Craggy and sometimes whimsical formations -- including one in the distinct shape of a Jeep -- emerge from the sandstone. In the vast space, only the song of a canyon wren breaks the silence.
The rugged landscape of Goldbar has not been designated wilderness by Congress. But it is among the parcels totaling 2.6 million acres in southern Utah identified in 1999 as candidates for the designation, which protects land from development. Until Congress could consider the matter, the Bureau of Land Management barred vehicle traffic and blocked oil drilling.

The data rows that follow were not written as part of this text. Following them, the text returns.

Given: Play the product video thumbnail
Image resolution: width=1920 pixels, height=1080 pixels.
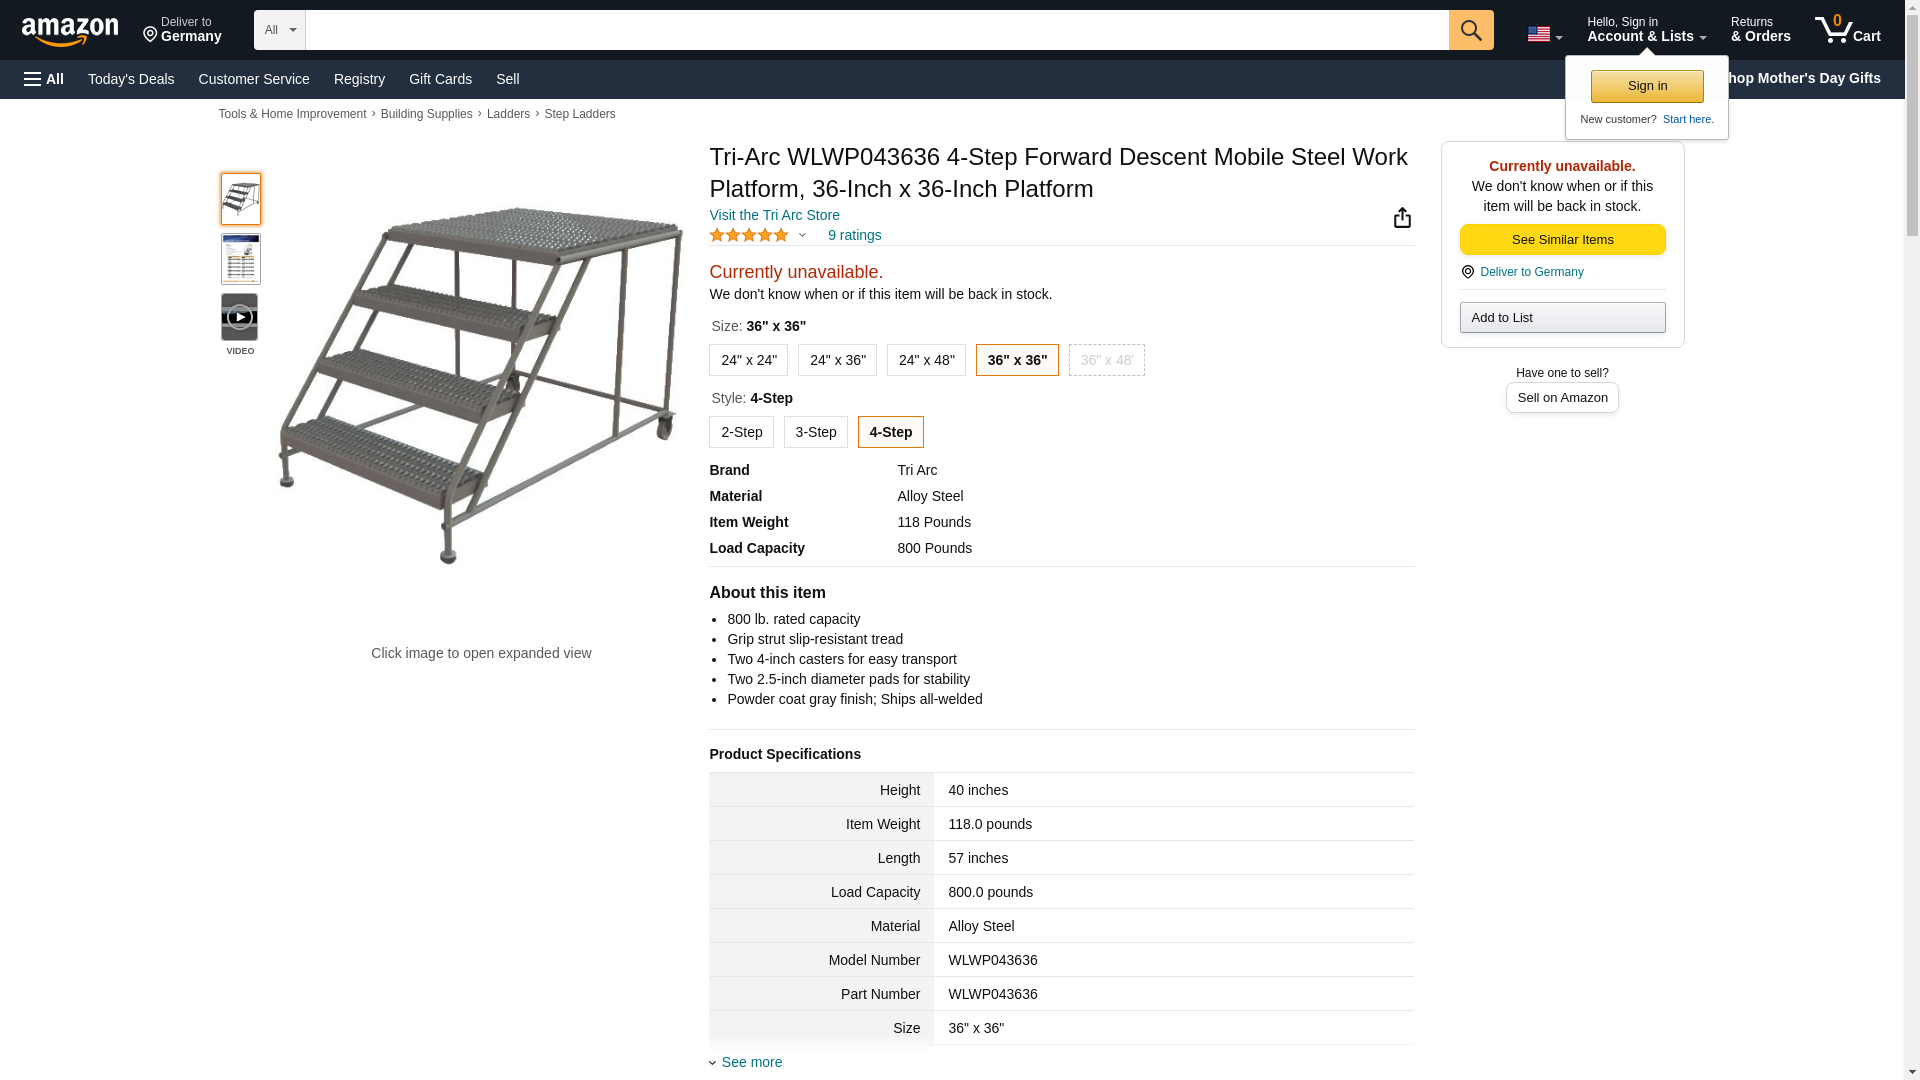Looking at the screenshot, I should [x=240, y=317].
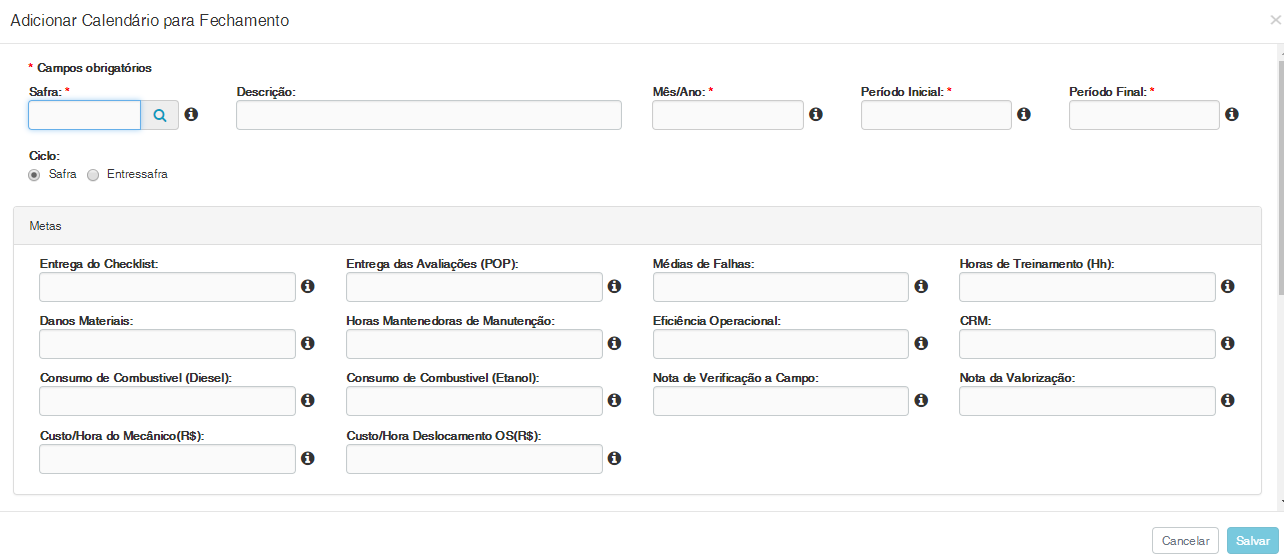Click the Descrição text field
The image size is (1284, 560).
click(428, 115)
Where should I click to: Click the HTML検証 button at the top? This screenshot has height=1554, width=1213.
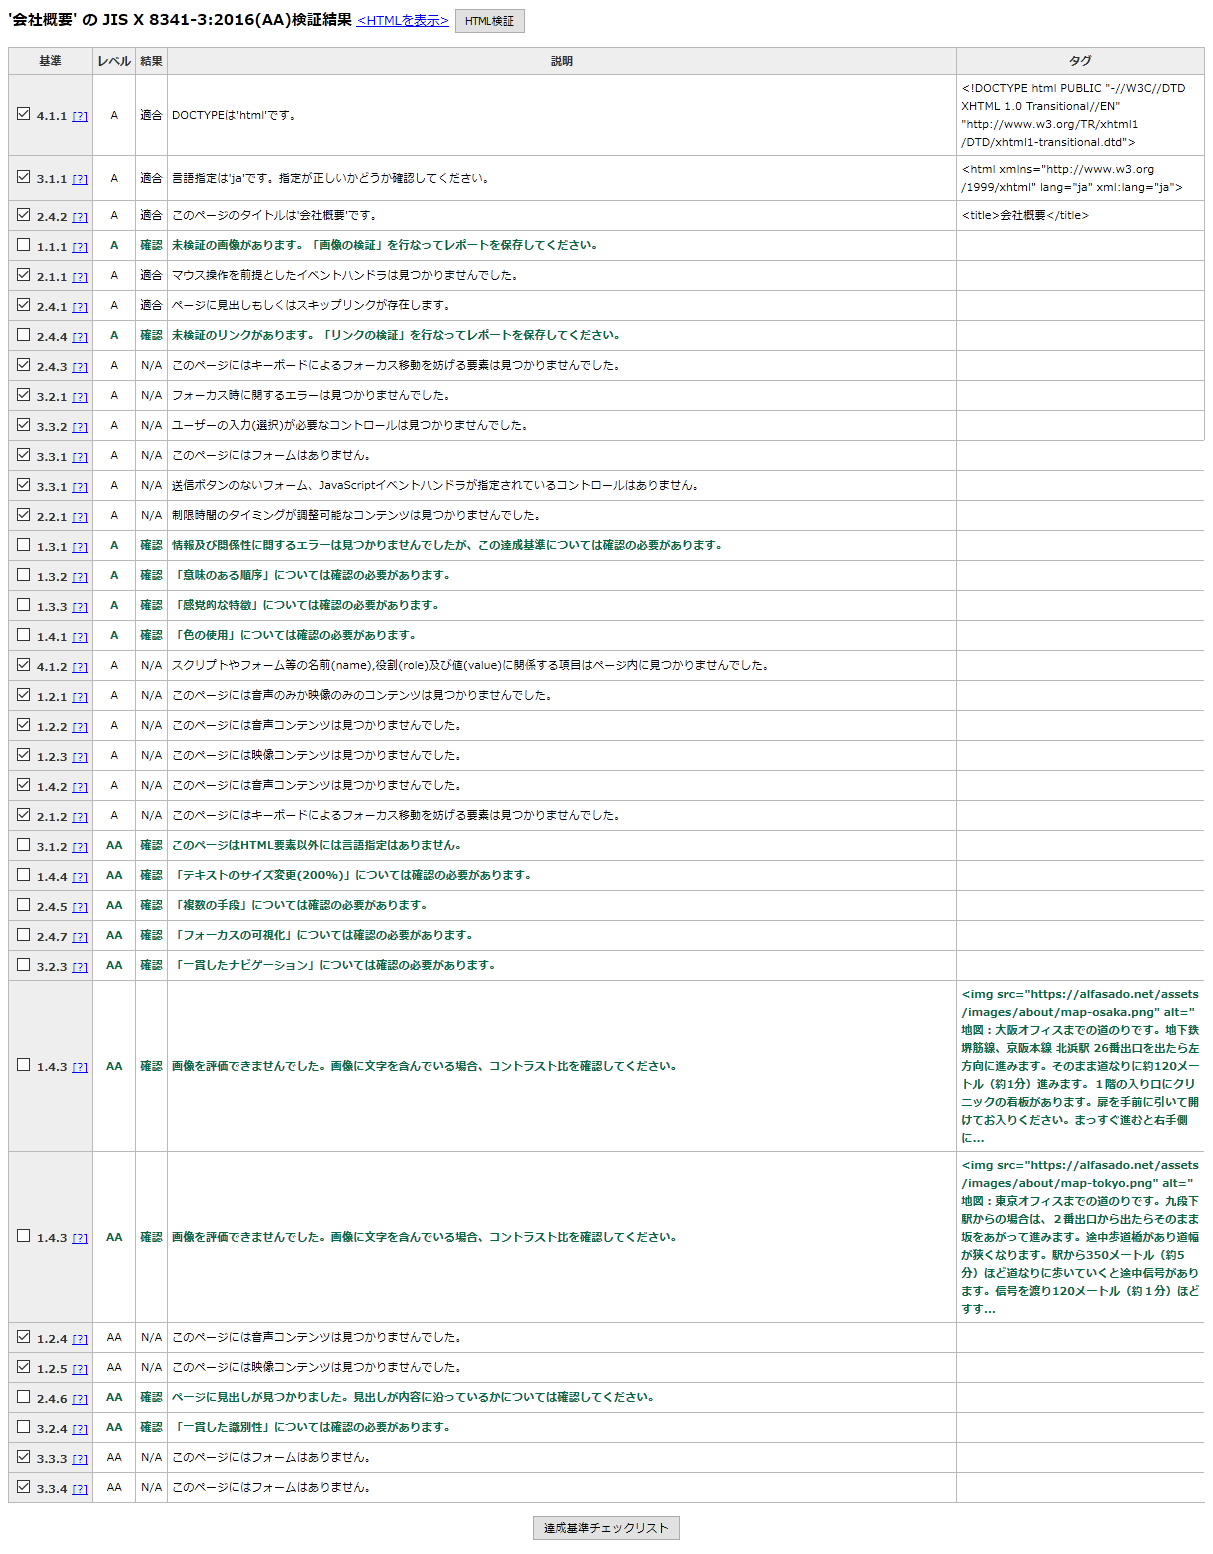pos(488,21)
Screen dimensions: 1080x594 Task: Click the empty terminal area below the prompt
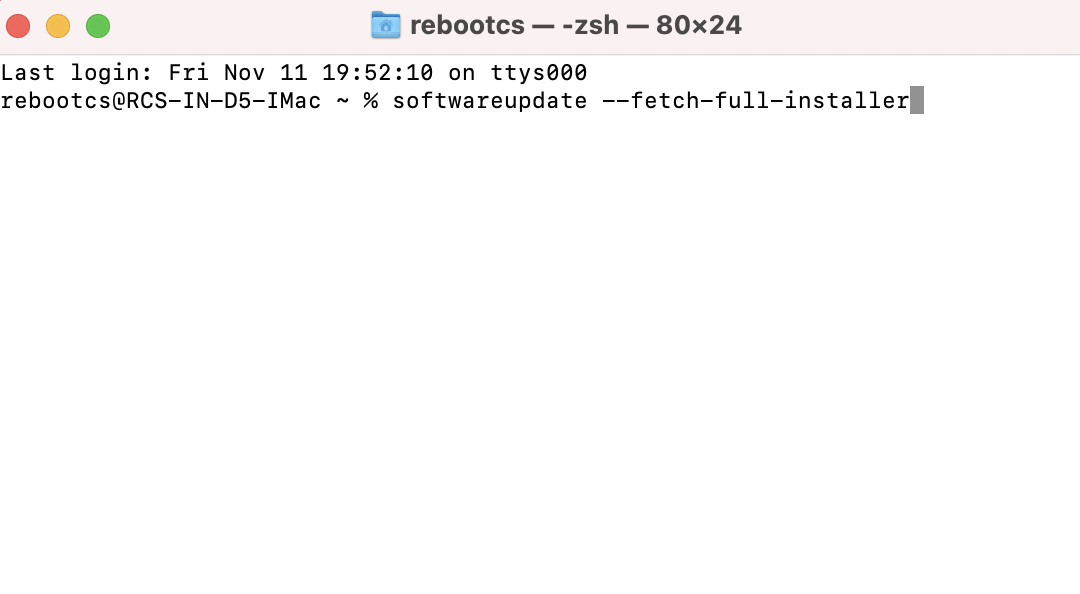pos(540,350)
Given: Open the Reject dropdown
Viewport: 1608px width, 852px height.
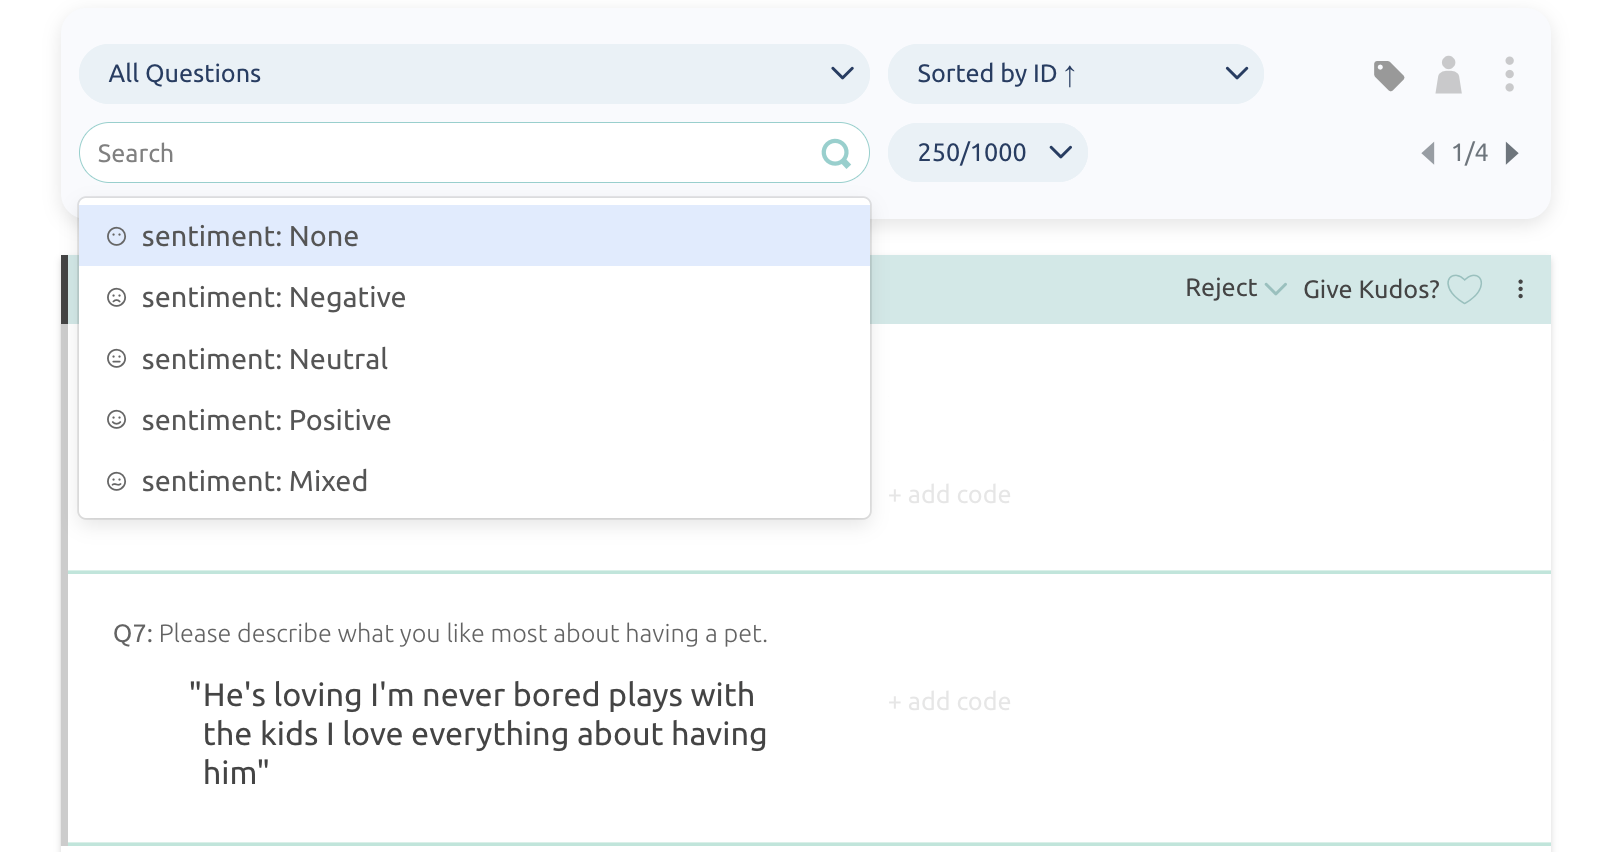Looking at the screenshot, I should 1234,289.
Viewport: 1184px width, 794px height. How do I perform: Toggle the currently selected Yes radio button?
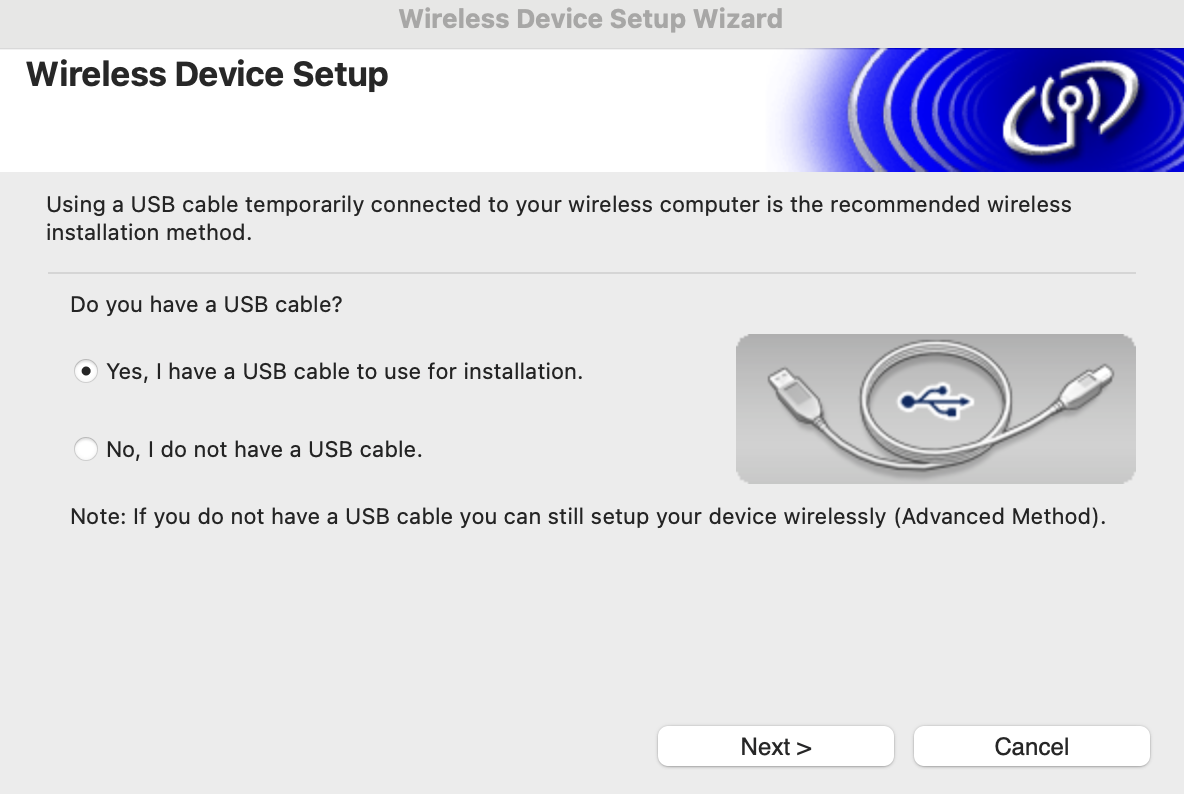tap(86, 371)
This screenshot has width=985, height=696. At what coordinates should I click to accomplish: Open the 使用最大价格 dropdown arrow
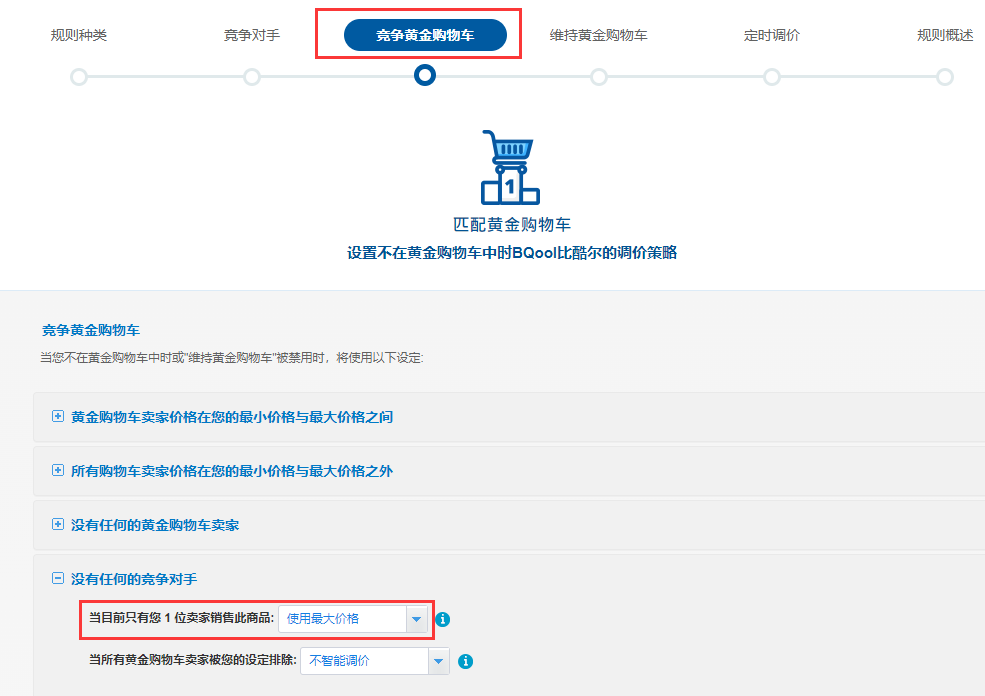click(416, 619)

Then, in April, Interior Secretary Gale A. Norton put an end to that. To settle a lawsuit brought by the state of Utah, she ordered no more special treatment for those 2.6 million acres. And she directed land managers in all Western states to stop protecting additional parcels of BLM land unless Congress formally declared them wilderness. Goldbar is included in a pending wilderness bill supported by about 150 Republicans and Democrats in the House. But the bill has been blocked because it does not have the support of the Utah delegation, which opposes designating large areas of the state as wilderness.
Battles over such federal lands have raged in the West for decades, but now the parties arguing for less restrictive use have been getting a more sympathetic hearing from the administration.
The Interior Department's about-face was a major victory for rural politicians, oil company executives and others in Utah and elsewhere who want these areas open to resource development and all-terrain vehicles. The decision parallels other administration actions that would remove obstacles to extracting resources -- from Alaska oil to West Virginia coal -- from federal and private land.
Goldbar's unspoiled beauty and its potential for producing oil help explain the passions fueling the dispute. Oil companies want to tap into its reserves. Local governments want the money that would bring.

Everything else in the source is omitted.